Study Examines Impact of Treatments for Achalasia

Ciomperlik H, Dhanani NH, Mohr C, et al. Systematic Review of Treatment of Patients with Achalasia: Heller Myotomy, Pneumatic Dilation, and Peroral Endoscopic Myotomy (POEM). J Am Coll Surg. 2022, in press.

The authors of this article emphasized that achalasia affects 0.1% of the population and causes symptoms such as dysphagia, regurgitation, reflux symptoms, and pulmonary complications. Reduced quality of life is a consequence of these symptoms. This systematic review analyzed data from six randomized controlled trials to provide guidance for clinicians who are planning treatment for patients with achalasia. The main outcome of interest was long-term quality of life measured by standard scales. Evaluated treatments included Heller myotomy, pneumatic dilation, and peroral endoscopic myotomy (POEM).
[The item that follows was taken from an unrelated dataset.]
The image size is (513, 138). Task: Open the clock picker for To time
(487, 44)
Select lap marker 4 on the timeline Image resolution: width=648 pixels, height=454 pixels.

The data analysis showed that quality of life over long-term follow up (3 to 5 years) did not differ significantly for any of the treatment approaches, but the quality of the evidence was low. The findings do suggest, however, that treatment should be tailored to the individual patient based on patient preference and careful risk assessment. Each treatment modality has characteristics that influence outcomes: Heller myotomy requires an open or minimally invasive procedure that usually requires an inpatient stay and is associated with pain, pneumatic dilation carries a risk for perforation, and POEM requires a clinician with specific endoscopic skills.

The authors recommended that factors such as age, comorbid conditions, risk for postoperative complications, availability of skilled caregivers, and patient preferences should be evaluated when treatment for achalasia is being planned.

Is National Guideline-Recommended Treatment for Locally Advanced Rectal Cancer in Older Patients Superior to Other Approaches?

Nassoiy S, Christopher W, Marcus R, et al. Treatment Utilization and Outcomes for Locally Advanced Rectal Cancer in Older Patients. JAMA Surg. Nov 1 2022;157(11):e224456. doi:10.1001/jamasurg.2022.4456

In this study, the authors analyzed data from the National Cancer Database for patients 80 years of age and older who underwent treatment for advanced rectal cancer. The focus was to determine the usage of national guideline recommended treatment (neoadjuvant chemoradiation therapy (NACRT) followed by surgical resection) compared with other approaches (resection followed by adjuvant therapy or resection alone).

The study cohort consisted of 3,868 patients; male patients composed 52.8% of the study group and the mean age was 83.4 years. Recommended treatment was used in 58.8% of patients. Factors associated with use of NACRT + resection were more recent diagnosis, age range of 80 to 85 years, fewer comorbid conditions, larger tumors, and node positive disease. NACRT + resection was associated with significantly improved overall survival.

The authors recommended increased efforts to expand usage of NACRT + resection in this patient group.


Editorial

Guillem JG, Luo WY, Agala CB. Neoadjuvant Chemoradiation Therapy for All Elderly Patients With Locally Advanced Rectal Cancer? JAMA Surg. Nov 1 2022;157(11):e224457. doi:10.1001/jamasurg.2022.4457

The editorial by José G. Guillem, MD, MPH, MBA, and coauthors that accompanied the article urged caution in interpreting the conclusions of the study because of significant defects in the analysis. For example, there was not adequate risk adjustment to assure that patients with similar comorbid conditions and surgical risk were compared; the editorialists noted that techniques such as propensity scoring could have improved risk-based comparisons. They concluded that until high-quality studies are available that take these factors along with rates of postoperative complications into account, the optimal proportion of elderly patients who should receive NACRT + resection will remain unclear.